Недавно Дмитрий Кузьмин поделился на фейсбуке историей, как это издание стало возможно – Руслан Комадей и Кирилл Азерный написали напрямую автору, Чарльзу Симику, и тут же получили от него разрешение на публикацию, в обход жадных и забюрократизированных американских издателей! Вместе со сбором средств на печать напрямую от будущих читателей, без грантов и государственных программ, книга стала триумфом непосредственных контактов и любви к поэзии.
До и в связи с публикацией книги вышло уже несколько статей и заметок, каждая из которых открывается представлением автора русскому читателю как именитого гостя на званом приеме. В этих представлениях пересказывается биография Чарльза Симика и перечисляются его поэтические награды, так что можно предположить, что предварительное знакомство с поэтом уже состоялось, и переходить к чтению текстов, огромного количества текстов, предлагаемых теперь русскоязычному читателю.
К осмыслению поэзии Чарльза Симика нам еще предстоит прийти. И это осмысление, вероятно, будет иным, чем ее осмысление американскими или сербскими читателями. Первые читают его из традиции американской (и французской) поэзии, вторые отыскивают следы родного языка и пережитого на родине опыта. Впрочем, американские критики тоже всегда отсылают к биографии поэта – военное детство в Белграде, эмиграция, бедность. В самом деле, картинки из военного детства постоянно появляются в стихотворениях Симика, как сны, как кошмары, где немецкие солдаты все маршируют и маршируют по улице, а пес, которого отпихнул один из них, все летит и летит:
Он от пинка взлетел, словно крылатый.
Вижу поныне, полвека почти!
Ночь опускается. Пёсик летит.
пер. Максим Немцов
Но в переживании военного детства – внимание, парадокс! – Симик находит радость. В интервью The Paris Review он говорил о том, что дети военного времени были счастливы, потому что могли бегать свободно, без родительского контроля – взрослые были слишком заняты своими проблемами, чтобы еще и тотально контролировать детей. Только встречая эти проблемы вместе с детьми, у взрослых не было сил ни на что иное, как прикрывать детям глаза.

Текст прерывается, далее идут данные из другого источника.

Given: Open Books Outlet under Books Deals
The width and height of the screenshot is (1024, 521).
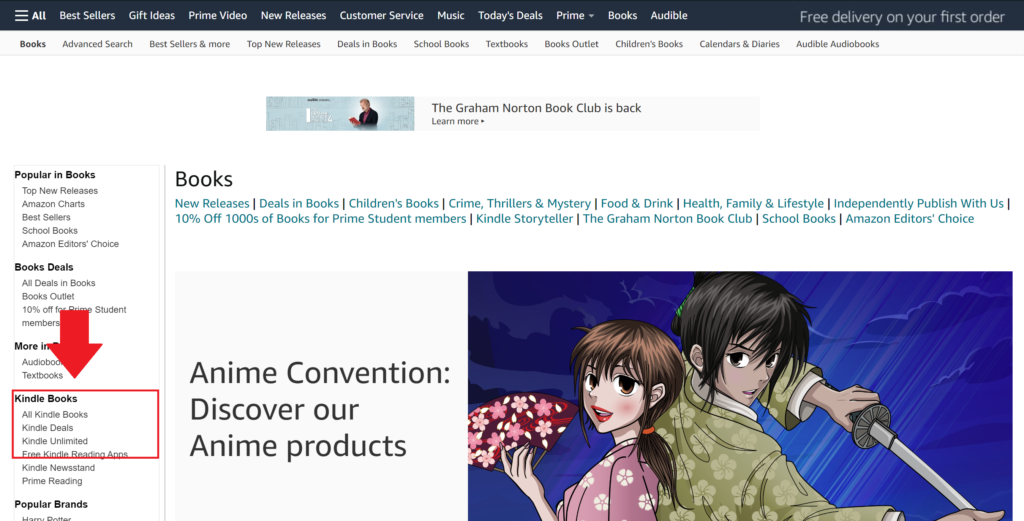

В том же интервью Симик рассказывал о недавно увиденных боснийских фотографиях: как он узнавал свое лицо в лицах улыбающихся там детей – в отличие от всех грустных и озабоченных взрослых, дети там улыбаются! У взрослых, смотрящих на эти снимки, может зайтись сердце от таких детских улыбок. Теперь, вероятно, их очередь, взрослых, прикрывать свои глаза. Но не поэта. Он возвращается – и улыбается, как в детстве, как в стихотворении «Избиение младенцев»:
Так и я ничего не мог поделать с собою.
Развалясь на траве, наедине с безмолвными небесами,
Я радовался, даже завидев, как надо мной
Кружит и кружит ворона.
пер. Михаила Бордуновского, Софьи Сурковой
Во всякой войне: в Древнем Китае эпохи Тан, Югославии Второй мировой войны или Сербии и Боснии 90-х, дети улыбаются и играют, хотя бы и в шахматы. Не потому, что не видят войну, а потому, что они дети. Может быть, именно это показывает, это сохраняет Симик – детские улыбки во время войны. А если что-то сохранилось на письме, оно сохранилось во времени прочнее мрамора.

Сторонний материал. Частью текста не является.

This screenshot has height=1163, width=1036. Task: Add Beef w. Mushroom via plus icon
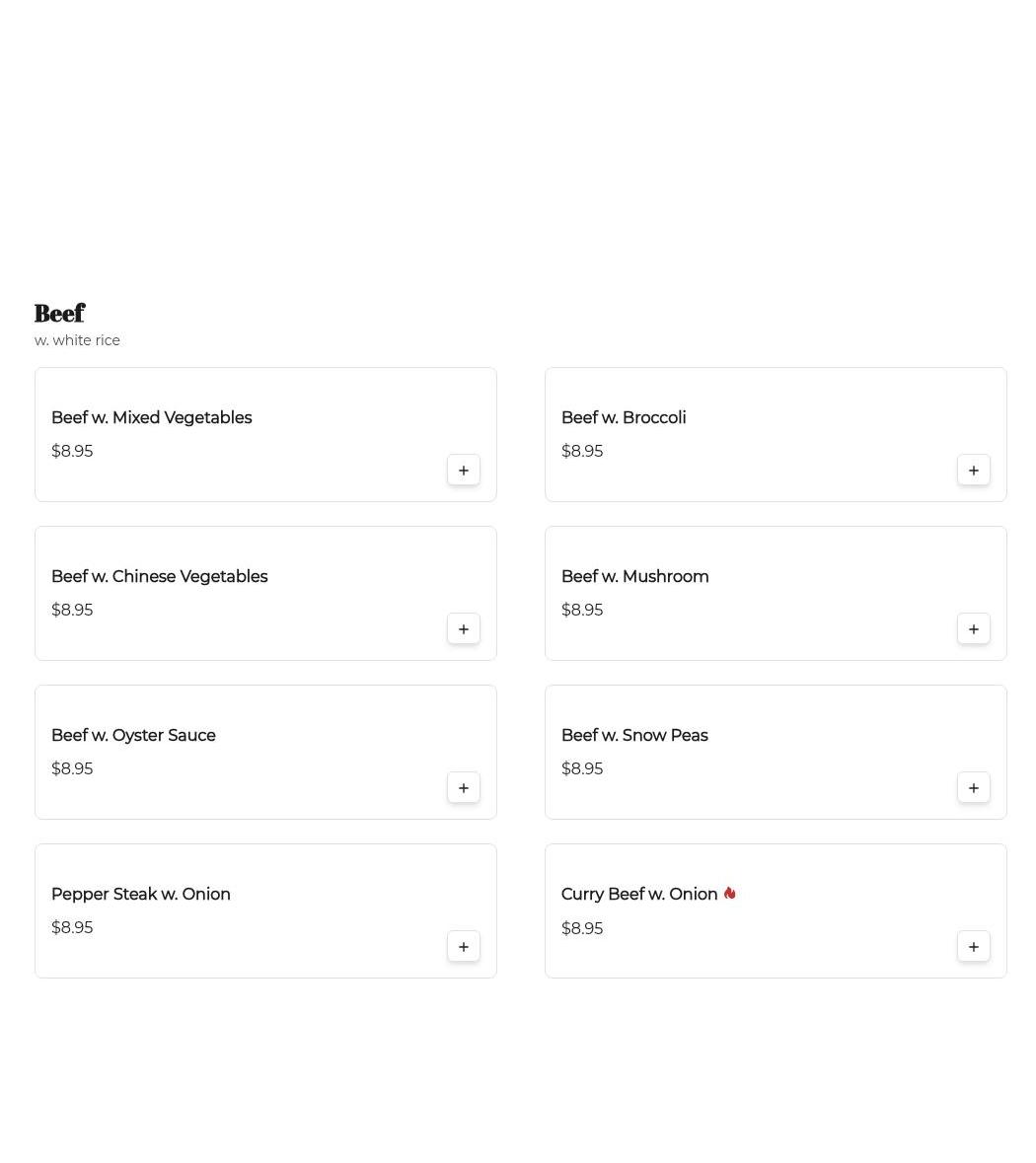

Но взрослые, в мирное ли, в военное время, распоряжаются судьбами детей, да так, что не сразу разберешь, что речь в стихотворении идет не о сидящем на горшке ребенке, но о новорожденных котятах:
Всех его братьев-сестёр
Уже утопили.
Но его ждёт долгая жизнь,
Ловля мышей для булочника
И для гробовщика.
пер. Геннадия Каневского
Дальние взрослые, из страны, ведущей войну с твоей страной, или самые родные взрослые, распоряжаются судьбами детей.
Все же придется сделать отсылку к биографии Симика. В речи на присуждении звания Поэта-лауреата Чарльз Симик (или Душан Симич) признавался, что до пятнадцати лет не говорил по-английски. Во время войны пятнадцатилетний человек уже осознает мир и себя, у него сформированы зрение, характер, суть его личности. Обосновавшись в США, Симик на эту суть и это зрение надевает оболочку нового языка. XX век был богат на литераторов-мигрантов, литераторов-эмигрантов, литераторов-детей эмигрантов. Если бы я собралась перечислить всех писателей и поэтов, отказавшихся от родного языка или языка своих родителей, получился бы огромный список! Назову хотя бы Набокова, Беккета, Стоппарда, Перека (на письме последнего сказались еще и дисграфия и дислексия). Каждый из них прошел собственный путь освоения чужого мира и иного языка, а Перек – и схожей трансформации фамилии: Перец-Перек.
Вероятно, Симик так и остается человеком из иного мира, с иным сознанием. Он укореняется на новом месте, но сохраняет отстраненность Иного. Его стихотворения похожи на картинки из снов: не зря автора причисляют к американским сюрреалистам. Или это дневниковые записи человека, живущего в чужом мире, наблюдающего со стороны, изнутри себя, всегда за тонкой пленкой, как крутятся шестеренки мира вокруг, прозревающего в них отблески истины, и записывающего, записывающего.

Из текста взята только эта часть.